The concept that you can lie with facts.
> [At Skeptics we] debunk falsities and illuminate the truth. It's not enough to debunk the false. Show the truth too. Good answers are accurate (which debunks), but truth often requires thoroughness.
I'll have a look at your meta post before I will reply.
17:19
Think about it in terms of any answer you might give. I'm sure it would upset you greatly if your factually correct answer was linked many times only so that people could use it to propagate a related falsity. We should guard against this.
@Schmuddi Thank you. I focus on politics in that meta post because often this is a problem for our politics questions. It doesn't usually become a problem for plain science questions.
I'll be away for most of the day, but will reply eventually. Of course, replies directly related to the meta post are perhaps better made there.
Okay. I can see where you're coming from. But you open a can of worms with your assumption that this is about the "larger lie".
For instance, I was genuinely interested in the question because while I knew that steroids are frequently used in the US in cattle farming, I had no idea about the extent of it.

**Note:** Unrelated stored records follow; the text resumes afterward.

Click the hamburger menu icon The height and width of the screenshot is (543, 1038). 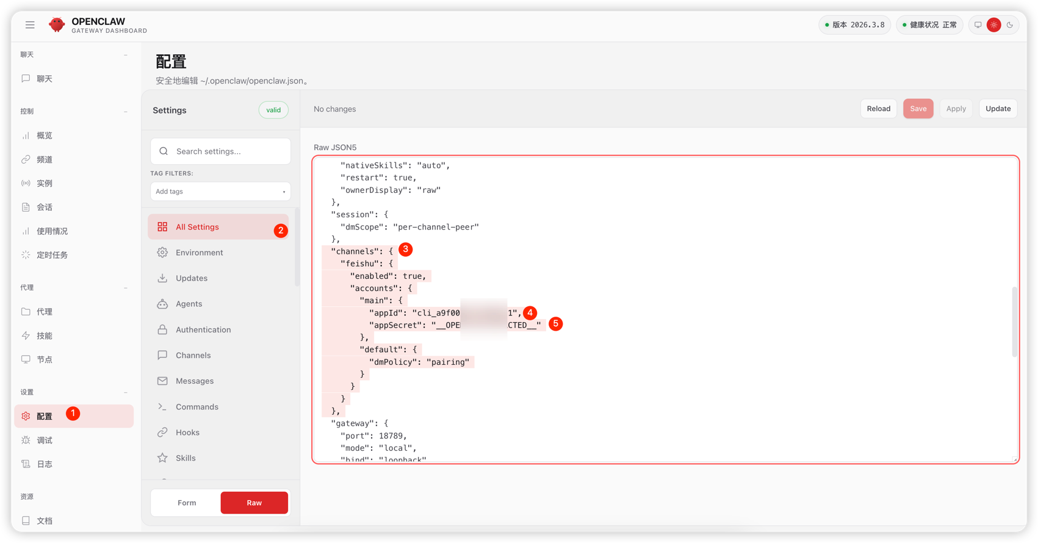tap(30, 25)
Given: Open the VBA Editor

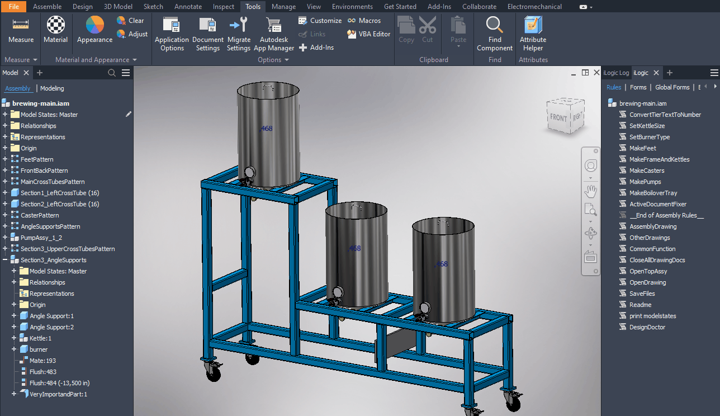Looking at the screenshot, I should (x=369, y=34).
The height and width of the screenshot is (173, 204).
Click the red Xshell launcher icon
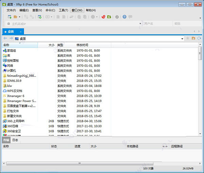[x=103, y=17]
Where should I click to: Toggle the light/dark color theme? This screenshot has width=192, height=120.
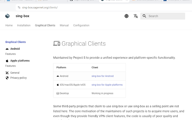pyautogui.click(x=127, y=16)
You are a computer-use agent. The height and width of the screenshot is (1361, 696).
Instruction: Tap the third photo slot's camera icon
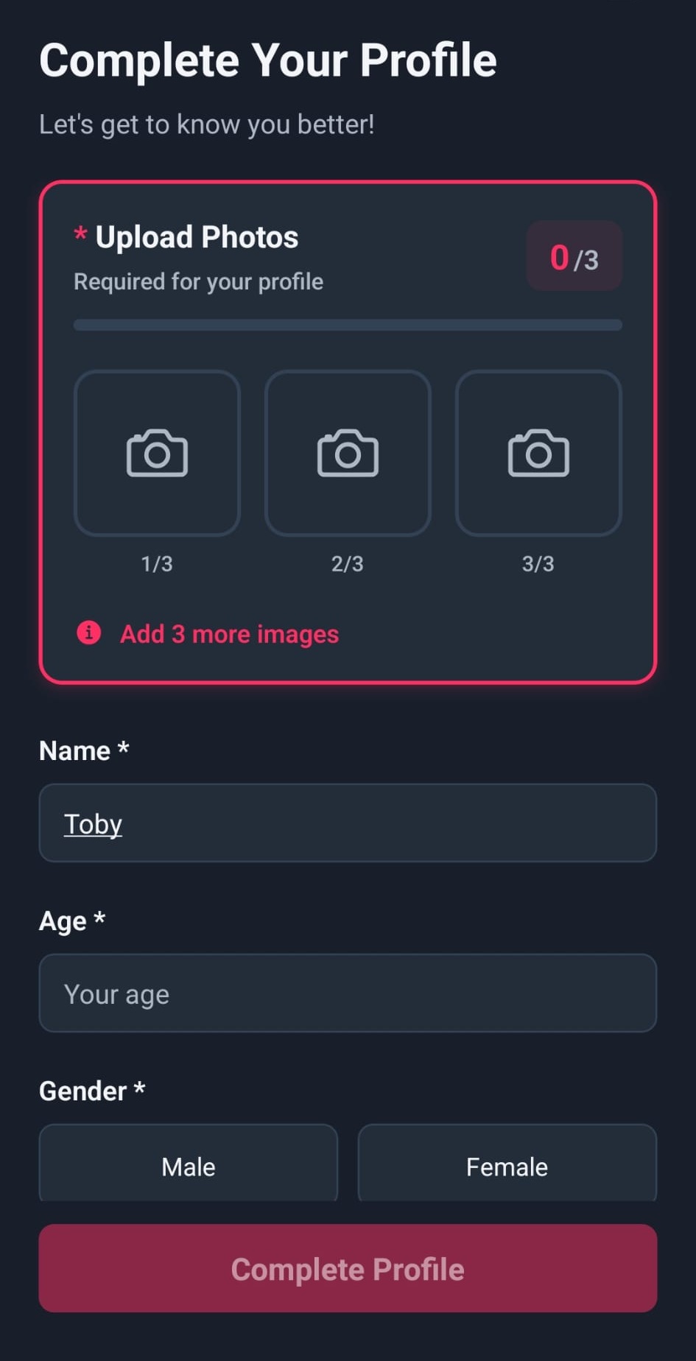pyautogui.click(x=538, y=453)
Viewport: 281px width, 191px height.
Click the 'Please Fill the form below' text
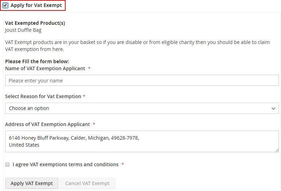pos(37,61)
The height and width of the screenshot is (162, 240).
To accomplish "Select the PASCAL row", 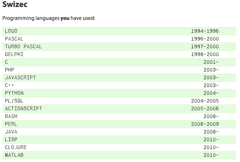I will pos(119,39).
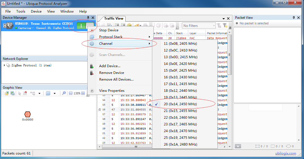Click the zoom-to-fit magnifier icon
This screenshot has height=159, width=304.
[x=64, y=93]
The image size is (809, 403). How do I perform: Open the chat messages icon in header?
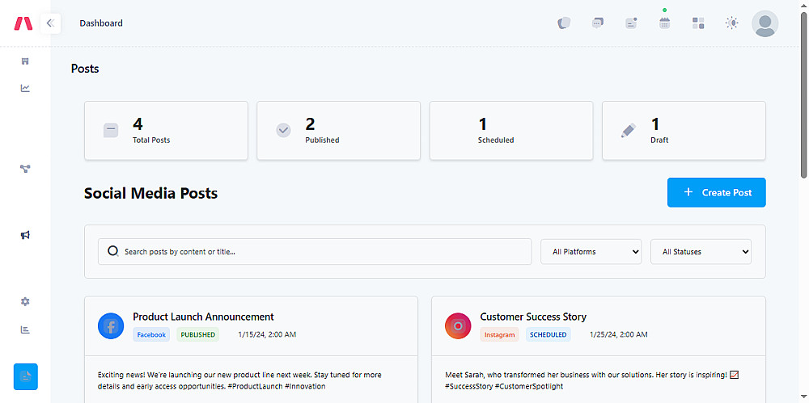(598, 23)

You see, it's indeed very different in the EU. So your assumption of the actual intent of asking this is very much shaped by your own expectations – that others do not necessarily share.
This introduces a degree of subjectivity to the answers that I don't think is very healthy for this site.
@fredsbend: I should probably have tagged you.
@Schmuddi Does that change for politics topics?
"Good subjective" is an SE theory from the old days. There's a blog post somewhere. Either Spolsky's or Atwood's, I think.
 
3 hours later…
20:18
@fredsbend See, that's the exactly dilemma we're talking about: to me, this isn't a political question but a question about steroid use in US cattle farming. But apparently to you, this question is a political topic? Not even a health education topic, but a political one? Then it's really true that everything is political in the US these days...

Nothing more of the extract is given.